# The task
Retype every record that appears below, unchanged.
*****
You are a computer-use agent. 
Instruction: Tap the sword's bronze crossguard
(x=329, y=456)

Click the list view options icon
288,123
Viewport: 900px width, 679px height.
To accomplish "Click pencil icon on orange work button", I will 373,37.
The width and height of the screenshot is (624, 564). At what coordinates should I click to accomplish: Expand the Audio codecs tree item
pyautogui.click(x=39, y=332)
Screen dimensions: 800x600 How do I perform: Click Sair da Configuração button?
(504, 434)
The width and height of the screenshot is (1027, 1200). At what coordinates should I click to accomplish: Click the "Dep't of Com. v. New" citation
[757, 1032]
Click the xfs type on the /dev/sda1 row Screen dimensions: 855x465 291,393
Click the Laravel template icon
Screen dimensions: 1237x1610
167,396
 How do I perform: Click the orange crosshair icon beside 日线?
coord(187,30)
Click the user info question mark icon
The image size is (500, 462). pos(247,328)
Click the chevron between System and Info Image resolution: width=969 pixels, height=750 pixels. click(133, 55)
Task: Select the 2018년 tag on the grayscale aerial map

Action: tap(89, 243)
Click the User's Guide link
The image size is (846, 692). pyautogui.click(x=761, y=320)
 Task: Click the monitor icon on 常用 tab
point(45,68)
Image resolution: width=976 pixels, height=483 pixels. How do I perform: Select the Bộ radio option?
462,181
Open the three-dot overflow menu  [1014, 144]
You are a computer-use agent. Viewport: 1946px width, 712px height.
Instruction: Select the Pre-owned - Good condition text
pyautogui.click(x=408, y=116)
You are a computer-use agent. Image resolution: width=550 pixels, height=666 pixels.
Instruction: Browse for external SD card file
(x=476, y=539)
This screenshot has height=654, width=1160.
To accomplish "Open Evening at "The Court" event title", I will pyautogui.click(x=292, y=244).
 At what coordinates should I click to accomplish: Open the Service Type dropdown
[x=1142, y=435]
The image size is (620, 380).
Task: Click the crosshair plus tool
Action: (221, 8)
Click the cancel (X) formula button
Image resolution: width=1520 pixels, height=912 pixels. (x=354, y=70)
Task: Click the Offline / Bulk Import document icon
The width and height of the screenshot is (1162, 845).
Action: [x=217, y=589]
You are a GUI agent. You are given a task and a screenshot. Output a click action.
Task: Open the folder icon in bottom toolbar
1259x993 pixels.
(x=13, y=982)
*****
# Answer area
You are a computer-use agent. 
Instruction: Tap the sword's bronze crossguard
(x=329, y=456)

Click the list view options icon
288,123
Viewport: 900px width, 679px height.
To accomplish "Click pencil icon on orange work button", I will 373,37.
The width and height of the screenshot is (624, 564). At what coordinates should I click to accomplish: Expand the Audio codecs tree item
pyautogui.click(x=39, y=332)
Screen dimensions: 800x600 How do I perform: Click Sair da Configuração button?
(504, 434)
The width and height of the screenshot is (1027, 1200). At what coordinates should I click to accomplish: Click the "Dep't of Com. v. New" citation
[757, 1032]
Click the xfs type on the /dev/sda1 row Screen dimensions: 855x465 291,393
Click the Laravel template icon
Screen dimensions: 1237x1610
167,396
 How do I perform: Click the orange crosshair icon beside 日线?
coord(187,30)
Click the user info question mark icon
The image size is (500, 462). pos(247,328)
Click the chevron between System and Info Image resolution: width=969 pixels, height=750 pixels. click(133, 55)
Task: Select the 2018년 tag on the grayscale aerial map

Action: tap(89, 243)
Click the User's Guide link
The image size is (846, 692). pyautogui.click(x=761, y=320)
 Task: Click the monitor icon on 常用 tab
point(45,68)
Image resolution: width=976 pixels, height=483 pixels. How do I perform: Select the Bộ radio option?
462,181
Open the three-dot overflow menu  [1014, 144]
You are a computer-use agent. Viewport: 1946px width, 712px height.
Instruction: Select the Pre-owned - Good condition text
pyautogui.click(x=408, y=116)
You are a computer-use agent. Image resolution: width=550 pixels, height=666 pixels.
Instruction: Browse for external SD card file
(x=476, y=539)
This screenshot has height=654, width=1160.
To accomplish "Open Evening at "The Court" event title", I will pyautogui.click(x=292, y=244).
 At what coordinates should I click to accomplish: Open the Service Type dropdown
[x=1142, y=435]
The image size is (620, 380).
Task: Click the crosshair plus tool
Action: (221, 8)
Click the cancel (X) formula button
Image resolution: width=1520 pixels, height=912 pixels. (x=354, y=70)
Task: Click the Offline / Bulk Import document icon
The width and height of the screenshot is (1162, 845).
Action: [x=217, y=589]
You are a GUI agent. You are given a task and a screenshot. Output a click action.
Task: Open the folder icon in bottom toolbar
1259x993 pixels.
(x=13, y=982)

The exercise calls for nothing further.